[EXERCISE MATERIAL — start]

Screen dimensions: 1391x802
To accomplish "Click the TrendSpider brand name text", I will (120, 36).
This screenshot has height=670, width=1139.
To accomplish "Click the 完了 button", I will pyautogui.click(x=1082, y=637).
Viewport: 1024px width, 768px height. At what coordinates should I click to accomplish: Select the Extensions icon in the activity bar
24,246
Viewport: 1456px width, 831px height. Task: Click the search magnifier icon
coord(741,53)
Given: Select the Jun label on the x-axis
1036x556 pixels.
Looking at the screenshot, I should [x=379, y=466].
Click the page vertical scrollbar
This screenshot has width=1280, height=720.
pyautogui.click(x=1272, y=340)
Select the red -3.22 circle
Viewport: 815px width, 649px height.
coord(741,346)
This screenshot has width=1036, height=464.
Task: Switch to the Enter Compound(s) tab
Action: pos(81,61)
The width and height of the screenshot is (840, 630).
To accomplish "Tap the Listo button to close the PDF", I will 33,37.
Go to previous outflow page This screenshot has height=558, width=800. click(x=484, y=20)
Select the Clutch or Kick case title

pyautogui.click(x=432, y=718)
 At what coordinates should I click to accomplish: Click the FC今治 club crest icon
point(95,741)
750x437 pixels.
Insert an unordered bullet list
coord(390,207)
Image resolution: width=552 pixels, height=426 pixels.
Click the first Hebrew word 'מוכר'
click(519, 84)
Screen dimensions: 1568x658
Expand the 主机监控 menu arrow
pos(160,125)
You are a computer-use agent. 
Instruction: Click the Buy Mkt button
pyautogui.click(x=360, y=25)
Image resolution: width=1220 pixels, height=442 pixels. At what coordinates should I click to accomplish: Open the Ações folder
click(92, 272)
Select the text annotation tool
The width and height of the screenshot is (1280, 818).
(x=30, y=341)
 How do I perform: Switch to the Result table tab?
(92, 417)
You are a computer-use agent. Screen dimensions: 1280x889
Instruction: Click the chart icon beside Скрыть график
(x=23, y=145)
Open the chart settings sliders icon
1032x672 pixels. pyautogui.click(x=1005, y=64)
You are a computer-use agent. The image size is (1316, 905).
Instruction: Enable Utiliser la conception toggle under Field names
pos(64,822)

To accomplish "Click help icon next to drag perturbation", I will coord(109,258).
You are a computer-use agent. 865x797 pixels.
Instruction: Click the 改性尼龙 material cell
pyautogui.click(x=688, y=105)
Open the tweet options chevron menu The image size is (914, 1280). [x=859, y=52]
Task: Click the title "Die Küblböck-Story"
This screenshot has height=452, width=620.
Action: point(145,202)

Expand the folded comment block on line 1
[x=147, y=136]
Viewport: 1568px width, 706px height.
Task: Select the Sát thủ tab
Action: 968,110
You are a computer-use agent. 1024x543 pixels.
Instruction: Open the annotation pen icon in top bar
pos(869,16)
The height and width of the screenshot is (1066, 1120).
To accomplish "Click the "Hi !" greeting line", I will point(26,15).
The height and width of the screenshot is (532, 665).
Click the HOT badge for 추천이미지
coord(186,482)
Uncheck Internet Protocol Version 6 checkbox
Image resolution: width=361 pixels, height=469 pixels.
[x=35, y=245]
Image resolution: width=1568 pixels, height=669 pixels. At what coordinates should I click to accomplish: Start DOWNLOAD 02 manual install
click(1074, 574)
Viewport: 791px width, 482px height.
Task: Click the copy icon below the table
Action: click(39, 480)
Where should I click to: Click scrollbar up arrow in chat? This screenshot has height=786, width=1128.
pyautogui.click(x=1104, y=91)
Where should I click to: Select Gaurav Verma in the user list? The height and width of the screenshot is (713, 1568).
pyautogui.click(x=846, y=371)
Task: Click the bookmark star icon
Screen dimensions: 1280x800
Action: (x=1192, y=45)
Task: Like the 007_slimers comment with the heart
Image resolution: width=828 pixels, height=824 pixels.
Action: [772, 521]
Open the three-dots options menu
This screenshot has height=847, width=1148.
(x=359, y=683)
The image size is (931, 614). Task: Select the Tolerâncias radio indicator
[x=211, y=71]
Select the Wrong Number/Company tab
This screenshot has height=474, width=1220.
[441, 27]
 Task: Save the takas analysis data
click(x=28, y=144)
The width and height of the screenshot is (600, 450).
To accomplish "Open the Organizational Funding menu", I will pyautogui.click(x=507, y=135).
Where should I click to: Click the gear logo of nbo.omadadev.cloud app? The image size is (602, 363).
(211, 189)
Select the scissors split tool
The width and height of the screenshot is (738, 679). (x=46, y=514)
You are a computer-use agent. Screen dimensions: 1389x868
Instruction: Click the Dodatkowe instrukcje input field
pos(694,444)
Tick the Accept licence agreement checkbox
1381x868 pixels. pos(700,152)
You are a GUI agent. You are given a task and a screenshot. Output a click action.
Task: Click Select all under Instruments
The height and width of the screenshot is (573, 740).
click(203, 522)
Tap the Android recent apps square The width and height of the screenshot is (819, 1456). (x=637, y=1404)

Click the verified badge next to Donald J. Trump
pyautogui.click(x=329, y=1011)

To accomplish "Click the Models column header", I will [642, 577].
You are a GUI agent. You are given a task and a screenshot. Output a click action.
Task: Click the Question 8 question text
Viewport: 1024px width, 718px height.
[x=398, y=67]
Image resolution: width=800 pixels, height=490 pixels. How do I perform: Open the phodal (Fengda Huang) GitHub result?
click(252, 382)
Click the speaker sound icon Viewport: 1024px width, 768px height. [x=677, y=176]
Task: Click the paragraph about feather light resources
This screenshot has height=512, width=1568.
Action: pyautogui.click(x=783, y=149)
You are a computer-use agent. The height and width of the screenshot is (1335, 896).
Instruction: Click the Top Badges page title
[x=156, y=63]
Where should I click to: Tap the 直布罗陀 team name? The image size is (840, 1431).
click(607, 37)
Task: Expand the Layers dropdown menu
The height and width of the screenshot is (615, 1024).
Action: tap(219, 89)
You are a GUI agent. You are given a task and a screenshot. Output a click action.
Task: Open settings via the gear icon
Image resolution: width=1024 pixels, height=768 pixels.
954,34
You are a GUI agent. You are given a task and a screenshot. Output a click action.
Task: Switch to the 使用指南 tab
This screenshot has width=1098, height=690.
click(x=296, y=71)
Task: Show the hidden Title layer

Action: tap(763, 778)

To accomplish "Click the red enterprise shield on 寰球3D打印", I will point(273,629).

[EXERCISE MATERIAL — finish]

▸ **EXERCISE PROMPT**
Search the listing above for "will" and copy every line that has it.

▸ **WORKED SOLUTION**
To accomplish "Click the TrendSpider brand name text", I will (120, 36).
To accomplish "Click the 完了 button", I will pyautogui.click(x=1082, y=637).
To accomplish "Tap the Listo button to close the PDF", I will 33,37.
To accomplish "Click help icon next to drag perturbation", I will coord(109,258).
To accomplish "Click the "Hi !" greeting line", I will point(26,15).
To accomplish "Open the Organizational Funding menu", I will pyautogui.click(x=507, y=135).
To accomplish "Click the Models column header", I will [642, 577].
To accomplish "Click the red enterprise shield on 寰球3D打印", I will point(273,629).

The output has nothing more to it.